_Material for the task:_
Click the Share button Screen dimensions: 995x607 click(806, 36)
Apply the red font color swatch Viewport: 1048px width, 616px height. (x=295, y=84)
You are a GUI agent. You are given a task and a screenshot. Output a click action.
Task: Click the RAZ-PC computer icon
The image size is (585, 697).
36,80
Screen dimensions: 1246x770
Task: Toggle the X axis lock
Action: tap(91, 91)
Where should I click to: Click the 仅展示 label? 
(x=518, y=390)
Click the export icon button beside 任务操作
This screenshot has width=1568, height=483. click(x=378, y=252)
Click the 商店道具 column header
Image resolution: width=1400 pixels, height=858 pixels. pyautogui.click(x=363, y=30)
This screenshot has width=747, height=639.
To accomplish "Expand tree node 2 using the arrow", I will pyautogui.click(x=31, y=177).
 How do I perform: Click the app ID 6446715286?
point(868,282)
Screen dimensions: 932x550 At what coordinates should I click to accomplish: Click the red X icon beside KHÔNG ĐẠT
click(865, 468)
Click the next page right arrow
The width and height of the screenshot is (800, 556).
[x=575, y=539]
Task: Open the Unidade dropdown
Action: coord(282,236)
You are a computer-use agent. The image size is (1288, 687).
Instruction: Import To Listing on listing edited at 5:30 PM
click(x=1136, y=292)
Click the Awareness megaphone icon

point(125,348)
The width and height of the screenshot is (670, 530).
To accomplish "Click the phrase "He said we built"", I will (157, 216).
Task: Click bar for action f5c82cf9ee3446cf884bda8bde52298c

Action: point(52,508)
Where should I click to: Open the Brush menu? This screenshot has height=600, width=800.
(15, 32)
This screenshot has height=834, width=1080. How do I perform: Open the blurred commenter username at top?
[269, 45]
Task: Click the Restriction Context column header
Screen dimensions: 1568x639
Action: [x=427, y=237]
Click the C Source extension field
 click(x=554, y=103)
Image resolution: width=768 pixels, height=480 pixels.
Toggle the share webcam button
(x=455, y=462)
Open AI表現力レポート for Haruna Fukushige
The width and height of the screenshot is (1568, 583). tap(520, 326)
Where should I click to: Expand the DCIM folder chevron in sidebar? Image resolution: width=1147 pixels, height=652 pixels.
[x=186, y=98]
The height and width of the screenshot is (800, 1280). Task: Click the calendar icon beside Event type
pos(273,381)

_About this task:_ Only the lines from the one with "Image resolution: width=768" through the last line above should be restated, word for word.

_Written response:_
Image resolution: width=768 pixels, height=480 pixels.
Toggle the share webcam button
(x=455, y=462)
Open AI表現力レポート for Haruna Fukushige
The width and height of the screenshot is (1568, 583). tap(520, 326)
Where should I click to: Expand the DCIM folder chevron in sidebar? Image resolution: width=1147 pixels, height=652 pixels.
[x=186, y=98]
The height and width of the screenshot is (800, 1280). Task: Click the calendar icon beside Event type
pos(273,381)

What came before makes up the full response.